Oggi, noi moderni, discendenti culturali di quei popoli antichi, ci troviamo in una posizione paradossale. Da un lato, accettiamo le più avanzate teorie scientifiche—la relatività, la complessità, la geometria non euclidea—che ci insegnano che il mondo è un intreccio di relazioni e dinamiche non lineari. Dall’altro, però, restiamo incatenati a una visione deterministica e semplicistica della realtà, simile a quella degli Etruschi, che concepivano ogni fenomeno come l’effetto di una singola causa.
Loro, come noi oggi, pensavano che le nuvole si formassero per la condensazione ad alta quota del vapore acqueo. Ma se loro interpretavano questo processo come un segno da decifrare, noi moderni, pieni di contraddizioni interne, ci illudiamo di poter spiegare tutto tramite un sistema chiuso di cause ed effetti, pur avendo abbandonato, almeno in teoria, il determinismo cartesiano.

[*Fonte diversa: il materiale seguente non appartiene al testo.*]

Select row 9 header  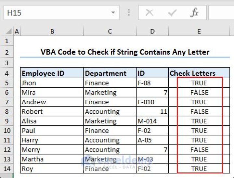[7, 121]
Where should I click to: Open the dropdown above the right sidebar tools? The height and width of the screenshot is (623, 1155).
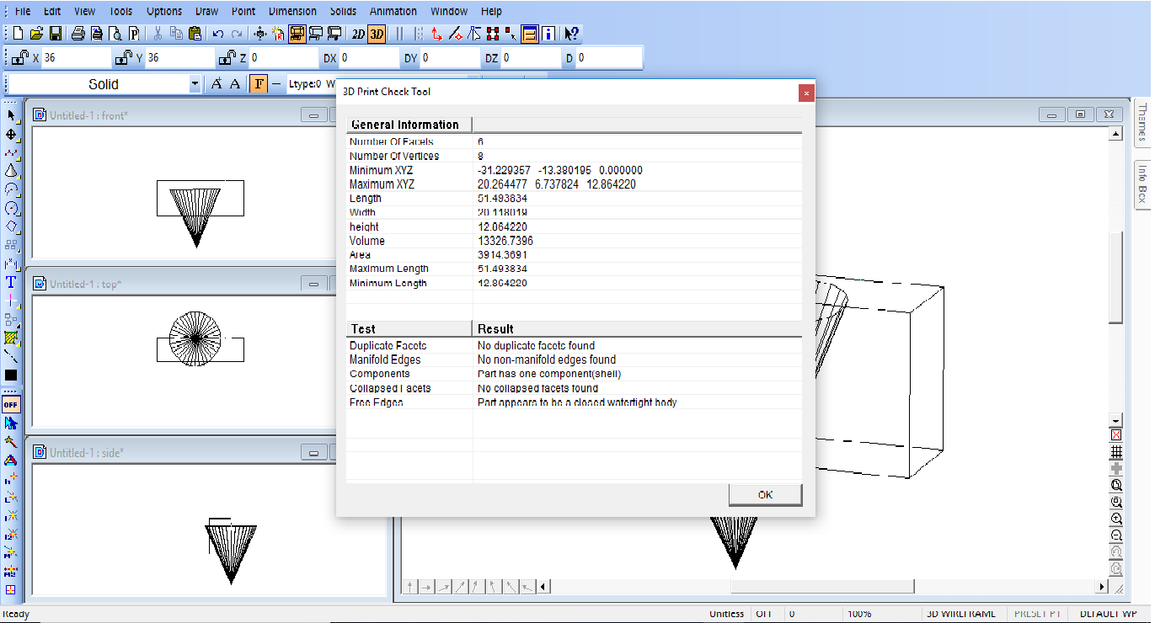[x=1116, y=419]
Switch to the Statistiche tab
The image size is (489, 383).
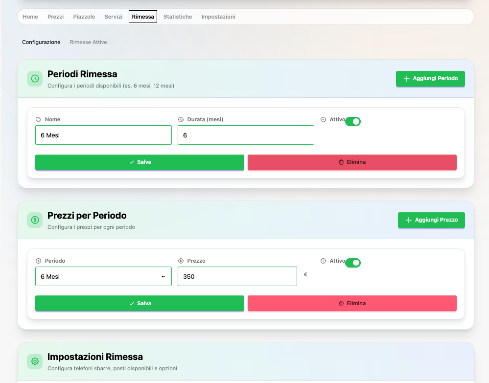(178, 16)
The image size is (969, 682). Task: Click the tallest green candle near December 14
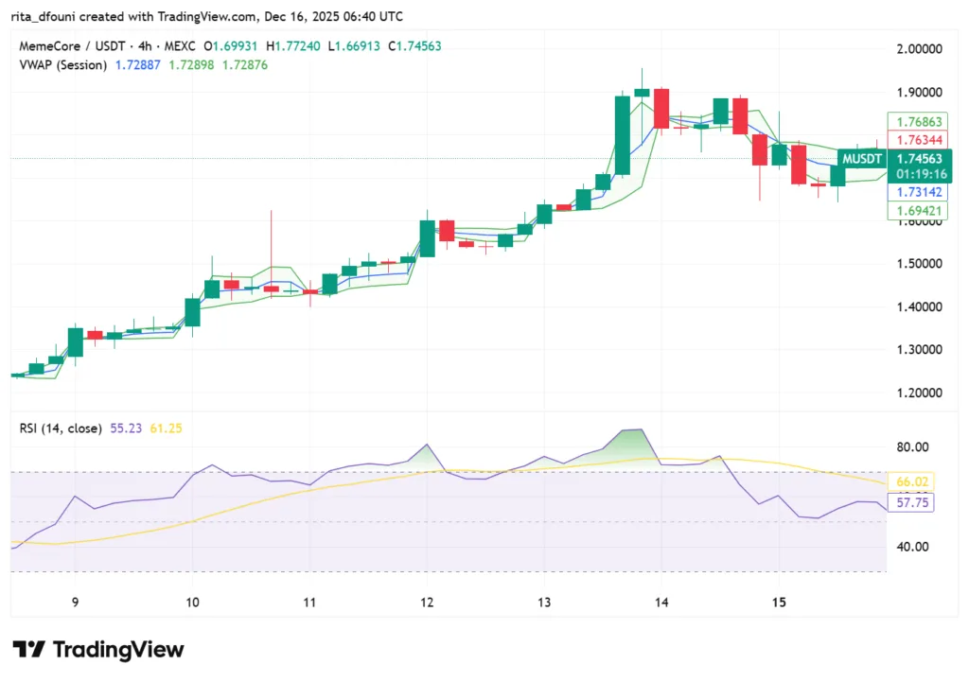(x=623, y=132)
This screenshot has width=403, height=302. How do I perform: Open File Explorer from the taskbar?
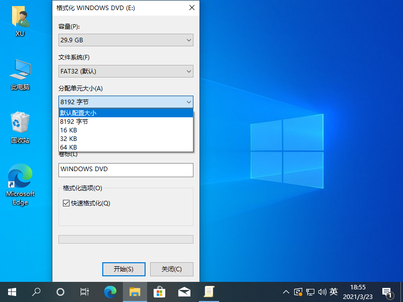(135, 291)
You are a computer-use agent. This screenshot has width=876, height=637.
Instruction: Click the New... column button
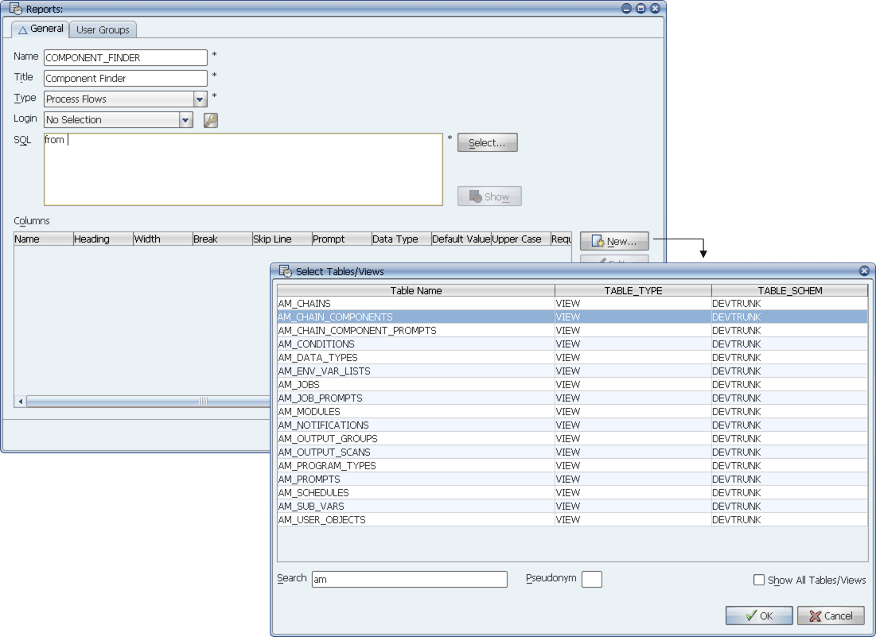(614, 241)
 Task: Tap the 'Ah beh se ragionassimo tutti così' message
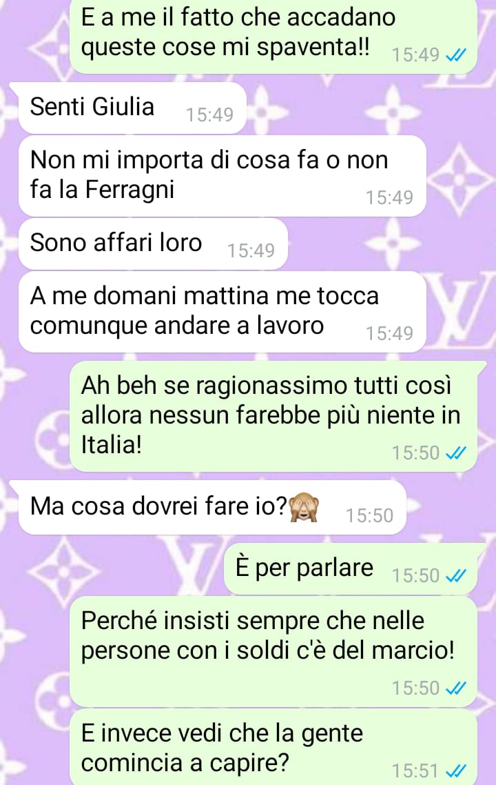click(x=273, y=416)
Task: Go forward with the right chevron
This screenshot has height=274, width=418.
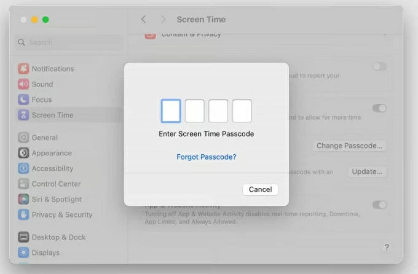Action: pos(163,20)
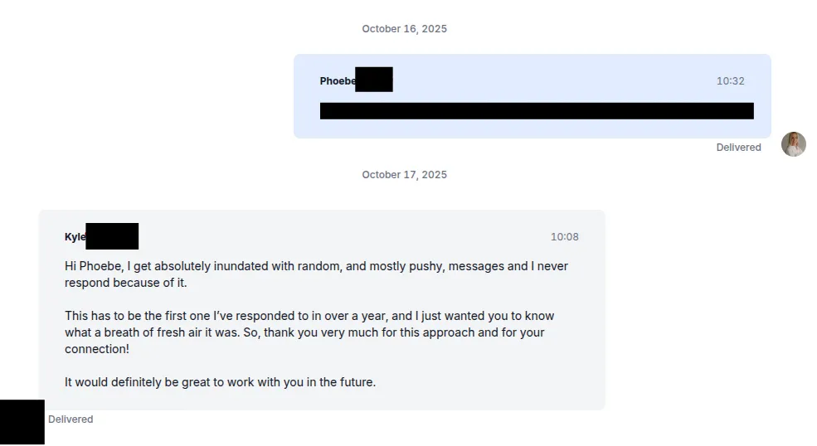Click Phoebe's profile photo avatar
817x446 pixels.
pyautogui.click(x=793, y=144)
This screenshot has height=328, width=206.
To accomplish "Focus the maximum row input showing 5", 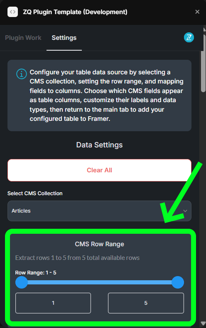I will click(x=146, y=303).
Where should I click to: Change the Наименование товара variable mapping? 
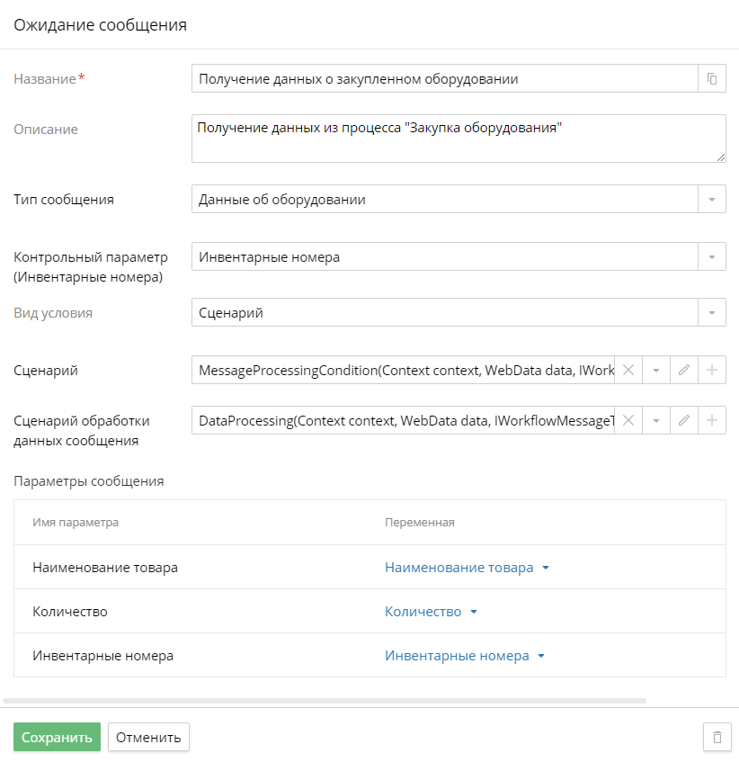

Questo paradosso emerge con forza quando, persino nel giudizio morale, continuiamo a considerare ogni errore umano come il risultato diretto e isolato di un’unica causa: un individuo, su cui ricade l’intera responsabilità, destinato a subire una pena proporzionata alla sua colpa.
Eppure, la Teoria della Complessità ci insegna che la realtà è ben diversa. Secondo questa teoria, i sistemi complessi, come le società umane o l’atmosfera terrestre, non possono essere compresi attraverso un semplice rapporto causa-effetto. Essi sono caratterizzati da interazioni multiple, retroazioni e dinamiche emergenti che sfidano la nostra capacità di previsione e controllo. Le nuvole stesse, simbolo antico di mutamento e imprevedibilità, sono il prodotto di una danza infinita di fattori: calore, umidità, pressione, e le stesse forze gravitazionali che, lungi dall’essere semplici leggi di Newton, possono essere viste come l’abbraccio materno della Terra.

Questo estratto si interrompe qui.